The left side of the first gully allows me to avoid the worst of the spindrift. The gully ends and the ice on the rock above is rotten. I delicately traverse further left across a snow covered slab to another groove system on the edge of the face. My inner dialog kicks in “If you fall now that’s it”, “so don’t fall” end of conversation.
We’re there; my world has finally shrunk to something I can manage. Two tools and a narrow set of ice runnels to put them in are laid out in front of me. The cloud and spindrift cut visibility down to twenty feet.
The runnels end and I and pull into the second couloir. There’s this weird river of snow running down the center fed by a continuous veil spindrift moving down the face. I head on upwards – somewhere above me is the linking pitch to the final gully high on the north face. The rock is banked out so getting to the second gully goes easier than expected but there’s more snow in the third gully than I’d like. A small slide here would precipitate a rapid and terminal descent of the whole north face.

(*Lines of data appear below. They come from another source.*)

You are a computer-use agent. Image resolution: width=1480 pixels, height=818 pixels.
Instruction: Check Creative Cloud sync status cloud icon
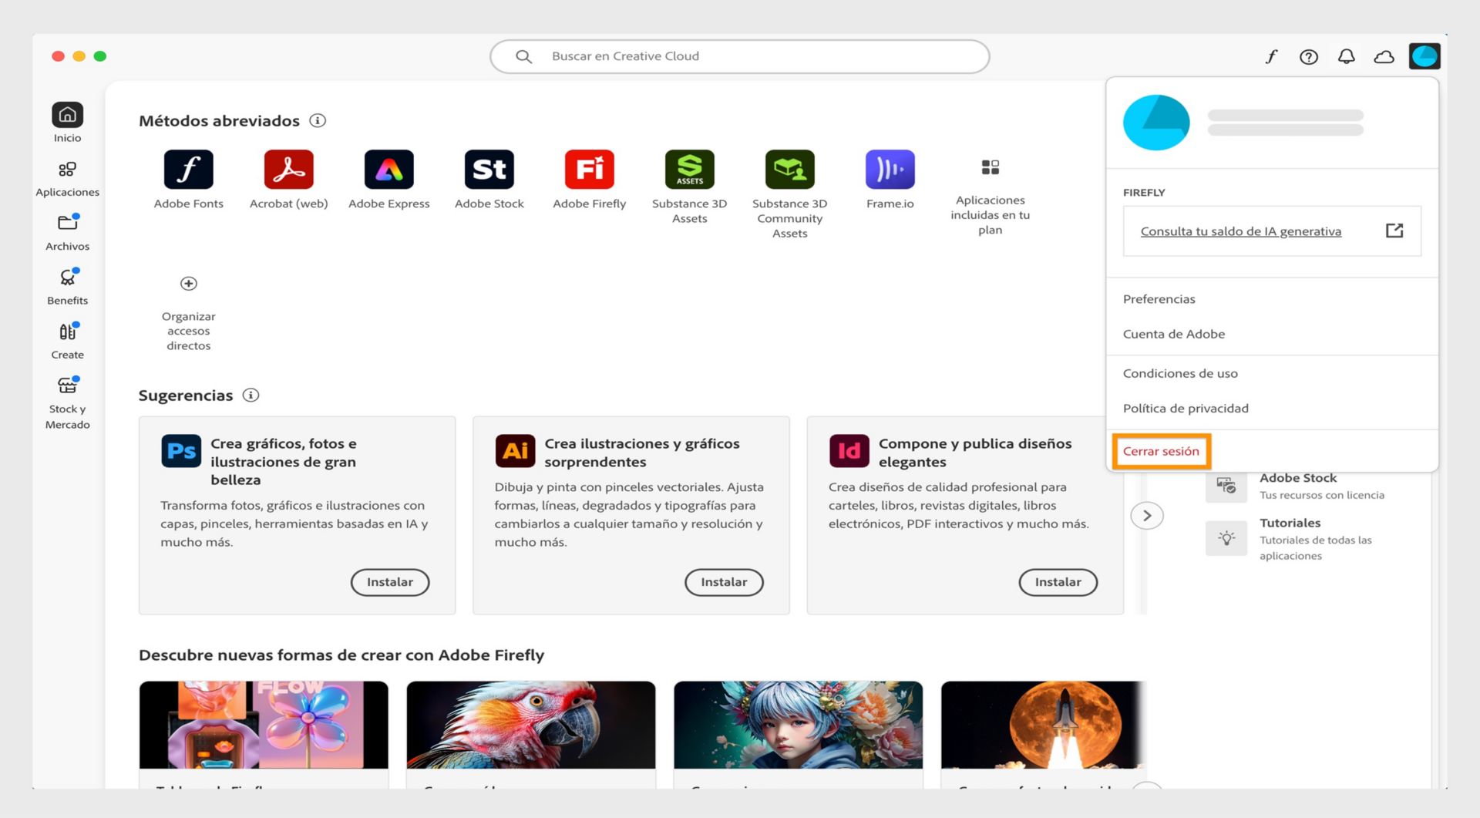[1384, 56]
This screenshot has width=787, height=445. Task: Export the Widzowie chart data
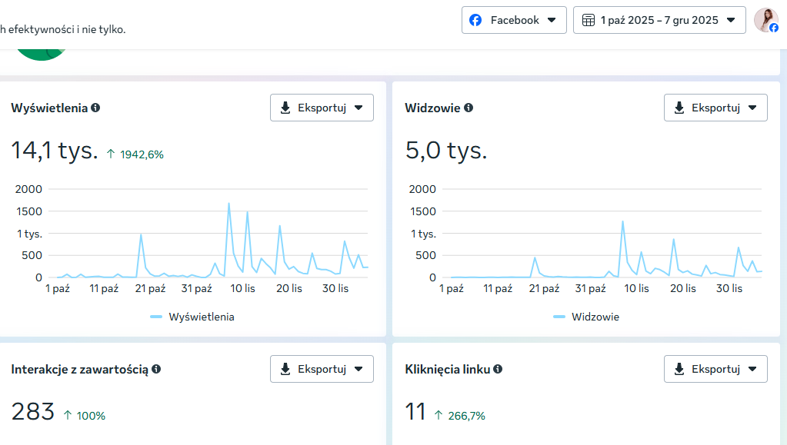pos(715,108)
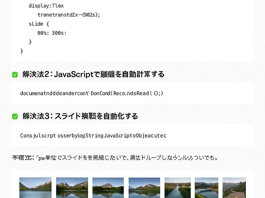Click the word documenatndddeandercont in the code
The width and height of the screenshot is (265, 198).
tap(54, 93)
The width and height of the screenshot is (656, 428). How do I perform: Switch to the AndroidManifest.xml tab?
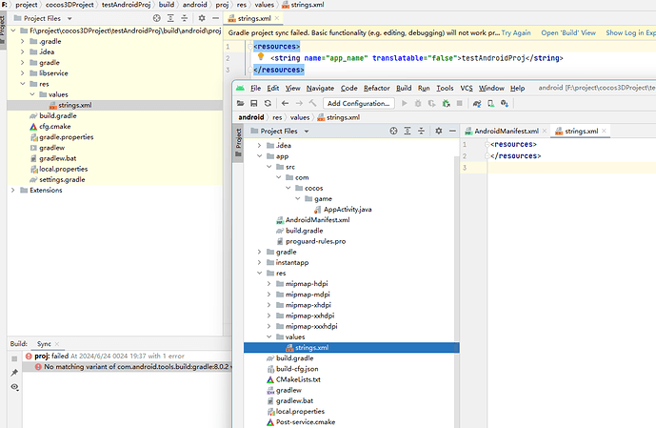point(506,131)
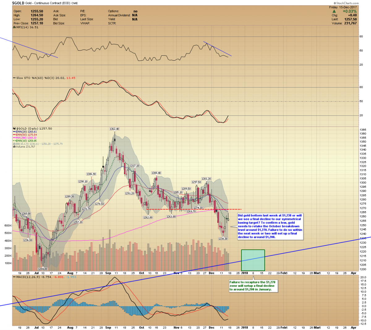This screenshot has width=371, height=330.
Task: Click the 1238.30 December low label
Action: (223, 239)
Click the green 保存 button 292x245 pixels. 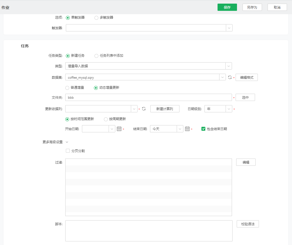click(227, 7)
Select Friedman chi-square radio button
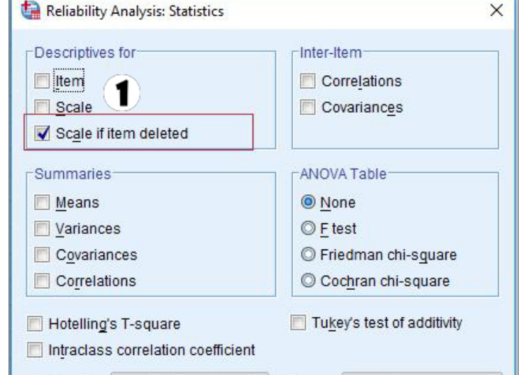 (x=308, y=254)
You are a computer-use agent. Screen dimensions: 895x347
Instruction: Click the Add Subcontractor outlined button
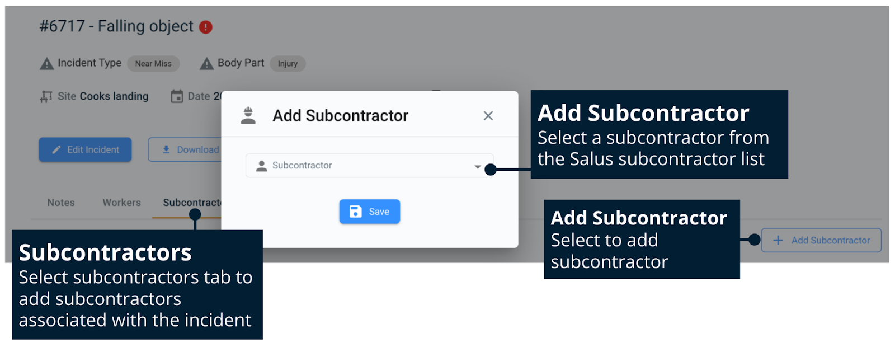point(821,241)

I kick steps up the final few feet on the third couloir and step into the maelstrom that is the summit. Zero visibility and a vicious wind tearing across the summit plateau from the south. An hour of staggering around on the summit finally ends when I get a clear view of the pass through the weather and start the descent.
Perry Farrell gets me down to the lake and eventually down the eight miles of road to where I left the truck. The unmanagability of the “real” world starts to creep back in.